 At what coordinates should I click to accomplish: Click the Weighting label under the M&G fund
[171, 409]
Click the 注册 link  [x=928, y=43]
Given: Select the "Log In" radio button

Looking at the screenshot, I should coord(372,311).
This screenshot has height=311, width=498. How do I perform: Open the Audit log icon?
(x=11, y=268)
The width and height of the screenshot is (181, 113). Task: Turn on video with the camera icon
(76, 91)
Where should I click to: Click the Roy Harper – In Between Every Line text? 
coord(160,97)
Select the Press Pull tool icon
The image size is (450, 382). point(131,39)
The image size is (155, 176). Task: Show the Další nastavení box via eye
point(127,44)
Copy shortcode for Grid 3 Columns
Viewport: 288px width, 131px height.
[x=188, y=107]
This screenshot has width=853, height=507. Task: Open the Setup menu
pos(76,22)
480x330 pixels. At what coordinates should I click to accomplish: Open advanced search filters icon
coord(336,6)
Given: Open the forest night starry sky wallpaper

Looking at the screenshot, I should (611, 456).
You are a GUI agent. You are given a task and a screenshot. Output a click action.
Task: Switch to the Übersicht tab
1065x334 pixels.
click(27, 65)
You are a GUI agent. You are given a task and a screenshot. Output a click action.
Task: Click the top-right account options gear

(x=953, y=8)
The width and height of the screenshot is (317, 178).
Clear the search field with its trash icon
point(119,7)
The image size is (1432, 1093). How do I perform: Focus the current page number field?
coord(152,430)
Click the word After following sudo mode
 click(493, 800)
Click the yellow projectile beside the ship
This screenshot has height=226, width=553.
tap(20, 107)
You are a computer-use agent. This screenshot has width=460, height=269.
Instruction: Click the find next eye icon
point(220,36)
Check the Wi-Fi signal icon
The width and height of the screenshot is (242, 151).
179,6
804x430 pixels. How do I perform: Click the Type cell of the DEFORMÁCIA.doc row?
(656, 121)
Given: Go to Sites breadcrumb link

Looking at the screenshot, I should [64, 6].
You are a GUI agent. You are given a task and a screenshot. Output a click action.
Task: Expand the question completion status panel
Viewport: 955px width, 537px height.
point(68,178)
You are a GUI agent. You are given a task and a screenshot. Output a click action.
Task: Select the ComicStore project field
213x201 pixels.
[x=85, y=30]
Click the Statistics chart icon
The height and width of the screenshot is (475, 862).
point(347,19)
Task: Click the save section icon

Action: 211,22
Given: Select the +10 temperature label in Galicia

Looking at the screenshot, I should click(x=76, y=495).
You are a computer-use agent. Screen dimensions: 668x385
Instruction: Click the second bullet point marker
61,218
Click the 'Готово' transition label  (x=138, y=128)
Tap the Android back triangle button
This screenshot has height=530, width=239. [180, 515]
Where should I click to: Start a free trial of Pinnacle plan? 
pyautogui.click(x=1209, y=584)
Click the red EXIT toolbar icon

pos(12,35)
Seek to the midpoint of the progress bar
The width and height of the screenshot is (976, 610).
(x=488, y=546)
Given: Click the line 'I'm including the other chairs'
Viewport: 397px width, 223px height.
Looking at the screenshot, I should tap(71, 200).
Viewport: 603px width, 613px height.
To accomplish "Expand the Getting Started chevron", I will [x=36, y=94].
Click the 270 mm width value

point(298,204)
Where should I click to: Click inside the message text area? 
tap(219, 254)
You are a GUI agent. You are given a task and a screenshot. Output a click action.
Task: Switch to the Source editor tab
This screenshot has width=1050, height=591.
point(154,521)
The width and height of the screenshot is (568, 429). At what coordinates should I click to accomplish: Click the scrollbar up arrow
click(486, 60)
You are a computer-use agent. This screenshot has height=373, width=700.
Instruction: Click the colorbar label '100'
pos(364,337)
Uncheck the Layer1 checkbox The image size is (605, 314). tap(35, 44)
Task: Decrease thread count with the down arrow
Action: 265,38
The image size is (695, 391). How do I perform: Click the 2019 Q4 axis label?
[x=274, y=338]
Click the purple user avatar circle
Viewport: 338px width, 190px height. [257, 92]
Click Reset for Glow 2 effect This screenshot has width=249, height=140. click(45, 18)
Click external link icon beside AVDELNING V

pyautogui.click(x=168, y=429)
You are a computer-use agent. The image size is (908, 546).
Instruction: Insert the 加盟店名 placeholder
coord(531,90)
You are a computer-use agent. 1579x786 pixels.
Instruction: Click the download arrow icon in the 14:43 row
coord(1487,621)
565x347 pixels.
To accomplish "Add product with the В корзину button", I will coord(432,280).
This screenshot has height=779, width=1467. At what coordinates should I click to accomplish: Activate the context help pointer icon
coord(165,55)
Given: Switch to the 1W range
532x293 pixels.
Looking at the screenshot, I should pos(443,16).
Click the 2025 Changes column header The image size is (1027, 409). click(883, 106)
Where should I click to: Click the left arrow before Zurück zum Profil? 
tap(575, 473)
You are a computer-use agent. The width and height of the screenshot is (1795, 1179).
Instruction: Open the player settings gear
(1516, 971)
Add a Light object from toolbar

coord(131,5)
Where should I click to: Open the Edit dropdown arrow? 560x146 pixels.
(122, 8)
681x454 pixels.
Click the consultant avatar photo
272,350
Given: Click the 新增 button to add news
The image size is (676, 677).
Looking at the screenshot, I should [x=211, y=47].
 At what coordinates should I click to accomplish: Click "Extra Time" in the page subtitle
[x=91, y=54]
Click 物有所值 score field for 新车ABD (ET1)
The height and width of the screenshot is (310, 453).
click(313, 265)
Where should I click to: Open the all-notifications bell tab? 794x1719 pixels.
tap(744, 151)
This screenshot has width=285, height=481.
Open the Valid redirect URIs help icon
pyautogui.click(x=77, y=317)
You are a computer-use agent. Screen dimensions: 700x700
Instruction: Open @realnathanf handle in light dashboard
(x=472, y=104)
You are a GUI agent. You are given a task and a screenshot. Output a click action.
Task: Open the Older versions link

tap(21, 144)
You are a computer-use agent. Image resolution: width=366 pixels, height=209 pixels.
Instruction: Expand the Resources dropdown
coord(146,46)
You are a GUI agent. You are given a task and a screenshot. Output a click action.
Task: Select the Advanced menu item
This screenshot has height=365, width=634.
═══
Work instruction:
Apply a filter for "Switch" to the entries and show each line that passes.

The completed task:
Task: Switch to the Übersicht tab
Task: Switch to the Source editor tab
Given: Switch to the 1W range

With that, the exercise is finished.